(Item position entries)
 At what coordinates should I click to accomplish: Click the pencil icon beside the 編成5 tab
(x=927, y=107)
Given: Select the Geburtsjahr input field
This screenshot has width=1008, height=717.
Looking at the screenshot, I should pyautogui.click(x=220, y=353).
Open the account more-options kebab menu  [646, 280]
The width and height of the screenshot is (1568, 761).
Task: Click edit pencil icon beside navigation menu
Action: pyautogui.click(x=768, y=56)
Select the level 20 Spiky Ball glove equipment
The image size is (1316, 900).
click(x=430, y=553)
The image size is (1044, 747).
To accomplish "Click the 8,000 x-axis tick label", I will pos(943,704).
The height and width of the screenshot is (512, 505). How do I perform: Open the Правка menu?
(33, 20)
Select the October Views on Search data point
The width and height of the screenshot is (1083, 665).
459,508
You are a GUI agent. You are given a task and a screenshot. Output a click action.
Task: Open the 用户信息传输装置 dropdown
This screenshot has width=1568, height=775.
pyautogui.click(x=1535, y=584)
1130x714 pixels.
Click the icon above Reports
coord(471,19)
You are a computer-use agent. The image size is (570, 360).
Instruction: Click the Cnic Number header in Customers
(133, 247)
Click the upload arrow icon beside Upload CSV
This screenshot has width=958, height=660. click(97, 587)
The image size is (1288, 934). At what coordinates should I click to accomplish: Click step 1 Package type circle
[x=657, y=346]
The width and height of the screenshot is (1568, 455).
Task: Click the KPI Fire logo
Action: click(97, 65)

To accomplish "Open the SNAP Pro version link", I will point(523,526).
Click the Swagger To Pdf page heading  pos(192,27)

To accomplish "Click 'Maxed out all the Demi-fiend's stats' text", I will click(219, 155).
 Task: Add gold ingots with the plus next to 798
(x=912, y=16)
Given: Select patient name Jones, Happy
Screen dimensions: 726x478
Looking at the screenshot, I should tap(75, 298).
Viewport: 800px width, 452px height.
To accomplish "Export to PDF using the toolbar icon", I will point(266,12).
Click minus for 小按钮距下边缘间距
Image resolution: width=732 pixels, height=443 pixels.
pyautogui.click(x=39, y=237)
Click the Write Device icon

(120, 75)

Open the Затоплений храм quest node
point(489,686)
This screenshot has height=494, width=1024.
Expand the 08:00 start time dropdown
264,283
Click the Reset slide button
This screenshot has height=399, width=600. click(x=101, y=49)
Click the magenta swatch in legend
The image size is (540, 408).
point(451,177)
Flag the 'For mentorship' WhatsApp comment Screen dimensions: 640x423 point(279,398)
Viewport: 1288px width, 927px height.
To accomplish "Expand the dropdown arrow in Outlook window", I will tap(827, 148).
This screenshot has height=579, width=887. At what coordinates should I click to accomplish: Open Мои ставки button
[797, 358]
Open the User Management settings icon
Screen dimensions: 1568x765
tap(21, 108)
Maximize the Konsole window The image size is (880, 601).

## Requirements
Reproduce all of the lines above with no changes.

## The solution
 At what coordinates should I click to accomplish: Click the pencil icon beside the 編成5 tab
(x=927, y=107)
Given: Select the Geburtsjahr input field
This screenshot has width=1008, height=717.
Looking at the screenshot, I should pyautogui.click(x=220, y=353).
Open the account more-options kebab menu  [646, 280]
The width and height of the screenshot is (1568, 761).
Task: Click edit pencil icon beside navigation menu
Action: pyautogui.click(x=768, y=56)
Select the level 20 Spiky Ball glove equipment
The image size is (1316, 900).
click(x=430, y=553)
The image size is (1044, 747).
To accomplish "Click the 8,000 x-axis tick label", I will pos(943,704).
The height and width of the screenshot is (512, 505). How do I perform: Open the Правка menu?
(33, 20)
Select the October Views on Search data point
The width and height of the screenshot is (1083, 665).
459,508
You are a GUI agent. You are given a task and a screenshot. Output a click action.
Task: Open the 用户信息传输装置 dropdown
This screenshot has width=1568, height=775.
pyautogui.click(x=1535, y=584)
1130x714 pixels.
Click the icon above Reports
coord(471,19)
You are a computer-use agent. The image size is (570, 360).
Instruction: Click the Cnic Number header in Customers
(133, 247)
Click the upload arrow icon beside Upload CSV
This screenshot has width=958, height=660. click(97, 587)
The image size is (1288, 934). At what coordinates should I click to accomplish: Click step 1 Package type circle
[x=657, y=346]
The width and height of the screenshot is (1568, 455).
Task: Click the KPI Fire logo
Action: click(97, 65)

To accomplish "Open the SNAP Pro version link", I will point(523,526).
Click the Swagger To Pdf page heading  pos(192,27)

To accomplish "Click 'Maxed out all the Demi-fiend's stats' text", I will click(219, 155).
 Task: Add gold ingots with the plus next to 798
(x=912, y=16)
Given: Select patient name Jones, Happy
Screen dimensions: 726x478
Looking at the screenshot, I should tap(75, 298).
Viewport: 800px width, 452px height.
To accomplish "Export to PDF using the toolbar icon", I will point(266,12).
Click minus for 小按钮距下边缘间距
Image resolution: width=732 pixels, height=443 pixels.
pyautogui.click(x=39, y=237)
Click the Write Device icon

(120, 75)

Open the Затоплений храм quest node
point(489,686)
This screenshot has height=494, width=1024.
Expand the 08:00 start time dropdown
264,283
Click the Reset slide button
This screenshot has height=399, width=600. click(x=101, y=49)
Click the magenta swatch in legend
The image size is (540, 408).
point(451,177)
Flag the 'For mentorship' WhatsApp comment Screen dimensions: 640x423 point(279,398)
Viewport: 1288px width, 927px height.
To accomplish "Expand the dropdown arrow in Outlook window", I will tap(827, 148).
This screenshot has height=579, width=887. At what coordinates should I click to accomplish: Open Мои ставки button
[797, 358]
Open the User Management settings icon
Screen dimensions: 1568x765
tap(21, 108)
Maximize the Konsole window The image size is (880, 601).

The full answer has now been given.